The final point of frustration comes from something that was far less intended on Breach Entertainment’s part and I do sincerely hope the problem gets resolved in an upcoming update: a peculiar bug involving the game’s camera system. While I have never seen Shardlands straight up crash on me, unlike some other 3D games when played on the iPod Touch 4 with its lower RAM resources, I have frequently ran into a curious bug where the game’s camera will lock in place and stop following Dawn. So even though the game is still responding to my commands, so long as the command doesn’t involve trying to move the camera around, I can essentially play no further and am forced to select the ‘restore previous checkpoint’ option from the pause menu. While the bug was only mildly annoying in the earlier parts of Shardlands, it becomes downright frustrating in the latter portions when the game’s checkpoints started being intentionally spaced apart with the intent to upset you as is.

Anyways, with all the matters of the ups and downs of Shardlands’s gameplay now finally out of the way, I would like to finally take a moment to discuss how this puzzling adventure looks. It actually is rather beautiful looking in a way that nicely compliments the (usually) soothing zen-like puzzle solving that is found strewn about the various worlds that Dawn will have to visit in her quest to escape. In particular I especially liked how the floating spirit in the tutorial level casted an actual light effect on the entire environment that followed the spirit around as it flitted about, and I really wish the creature had followed Dawn to all the levels she travelled to during the course of the game.

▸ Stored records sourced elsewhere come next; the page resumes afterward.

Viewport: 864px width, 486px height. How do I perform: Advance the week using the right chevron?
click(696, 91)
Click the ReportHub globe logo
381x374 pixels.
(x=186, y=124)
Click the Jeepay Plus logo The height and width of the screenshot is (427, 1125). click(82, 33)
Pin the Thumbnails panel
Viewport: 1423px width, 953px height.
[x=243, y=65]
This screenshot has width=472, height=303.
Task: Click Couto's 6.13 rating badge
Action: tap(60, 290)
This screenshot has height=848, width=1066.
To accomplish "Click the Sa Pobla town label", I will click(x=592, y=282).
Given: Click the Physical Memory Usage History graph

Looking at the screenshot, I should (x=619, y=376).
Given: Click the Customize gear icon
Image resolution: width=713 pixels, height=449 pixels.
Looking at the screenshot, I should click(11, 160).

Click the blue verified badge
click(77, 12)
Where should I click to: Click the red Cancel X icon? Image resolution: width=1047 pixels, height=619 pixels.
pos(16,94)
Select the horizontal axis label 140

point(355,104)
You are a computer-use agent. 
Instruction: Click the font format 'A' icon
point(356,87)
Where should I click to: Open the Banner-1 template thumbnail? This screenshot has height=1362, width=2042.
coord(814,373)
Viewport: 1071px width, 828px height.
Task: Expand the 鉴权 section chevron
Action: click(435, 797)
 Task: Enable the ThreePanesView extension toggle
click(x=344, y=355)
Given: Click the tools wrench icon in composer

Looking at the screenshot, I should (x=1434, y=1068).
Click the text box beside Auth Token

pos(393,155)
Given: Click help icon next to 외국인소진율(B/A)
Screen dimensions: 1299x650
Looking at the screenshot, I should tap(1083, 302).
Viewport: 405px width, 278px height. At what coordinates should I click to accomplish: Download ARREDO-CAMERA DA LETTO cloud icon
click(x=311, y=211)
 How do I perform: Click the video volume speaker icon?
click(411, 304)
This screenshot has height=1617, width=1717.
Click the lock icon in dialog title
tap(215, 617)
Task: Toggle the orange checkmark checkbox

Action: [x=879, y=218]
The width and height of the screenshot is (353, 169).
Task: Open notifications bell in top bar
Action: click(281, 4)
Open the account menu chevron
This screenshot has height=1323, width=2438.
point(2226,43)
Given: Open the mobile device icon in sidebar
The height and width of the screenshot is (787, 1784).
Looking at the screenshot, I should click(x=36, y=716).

iFanzine Verdict: Shardlands is a game with amazing 3D visuals – a soothing soundtrack – and responsive and simple to use controls, and playing the game can actually produce a very calming effect (or at least it can when it’s not being mean). However, the amount of time it can take the solve some of the sliding tile puzzles in a stage – and then sometimes resolve them because the camera either crashed or the monster guarding the checkpoint caught you – means the game does not fit nicely into the short gameplay burst concept that is important to many iOS gamers. That said do not let me make you think I am saying that I think Shardlands is horrible, but I do think the average amount of time needed to finish some of the longer levels – coupled with the tricks employed to regularly prevent players from saving their progress – would have been a more natural fit on a more dedicated gaming system.